Babies have in them a primitive “flight response” that can be traced back to prehistoric times when humans were in a constant struggle to stay safe from predators. So, in this light, it makes more sense to an infant to be still and not interfere with the “flight” when you are standing up with them and ready to run.
This has been recently confirmed by a new study.
Research published in Current Biology observed how human and mouse mothers tried to pacify their cranky newborns.
The authors of this research shared, “The infant calming response to maternal carrying is a coordinated set of central, motor, and cardiac regulations. Infants under six months of age carried by a walking mother immediately stopped voluntary movement and crying and exhibited a rapid heart rate decrease. The calming responses may increase the survival probability of the infant in cases of emergency escape by the mother-infant dyad.”
Twelve healthy babies were attached with ECGs. The researchers tried various positions like putting the baby in a crib, sitting with the baby or walking with the baby for around 30 seconds.
They found out that the little ones were happiest when the mums were walking. On the other hand, when mums were sitting, the babies were peeved, and they were totally miserable when in the crib. The heart rate of babies relaxed every time the mum stood up.
Take a look at this interesting video that confirms the findings.

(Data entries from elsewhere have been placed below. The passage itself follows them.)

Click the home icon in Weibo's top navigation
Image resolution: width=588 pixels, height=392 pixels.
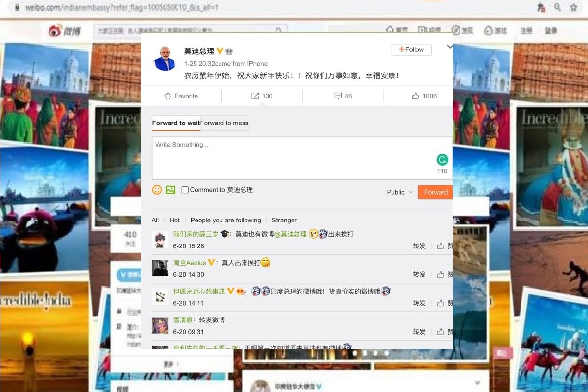pyautogui.click(x=391, y=29)
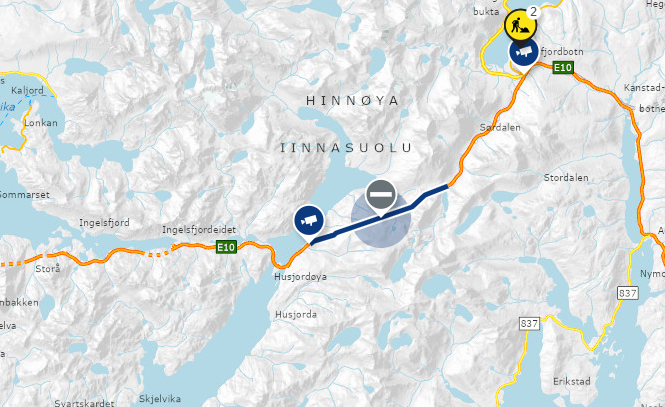Screen dimensions: 665x407
Task: Click E10 road shield near Fjordbotn
Action: (563, 67)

The experts stated: “Heart rate variability analyses revealed that [heart rate decrease] was significantly higher during carrying than during holding. This data suggests that infants were more relaxed during carrying than during holding, not only behaviourally but also physiologically.”

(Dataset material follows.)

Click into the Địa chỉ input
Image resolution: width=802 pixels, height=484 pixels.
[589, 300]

Scientists found a similar behaviour in mice too. Baby mice calmed down when mummy mice held them by the napes of their necks. This made sense because similar to human babies, when baby mice wiggled or went limp, it was getting difficult for the mothers to hold on to them.
Take a look at this video of mummy mouse rescuing her babies. You will notice that when one of her babies went limp, she had to put in more effort to rescue the baby. She made more attempts to bring it out.
According to researchers, it is part of evolution that babies calm down when held. This is mainly because holding a calm baby is easier and makes for a quicker escape in case of danger.
The researchers shared, “A scientific understanding of this physiological infant response could prevent parents from overreacting to infant crying. Such understanding would be beneficial to parents by reducing frustration, because un-soothing cries is a major risk factor for child abuse.”
So, whether your little one is crying because of a painful vaccine or a scary thunderstorm, you can take a walk to soothe your baby, knowing that this will calm them down.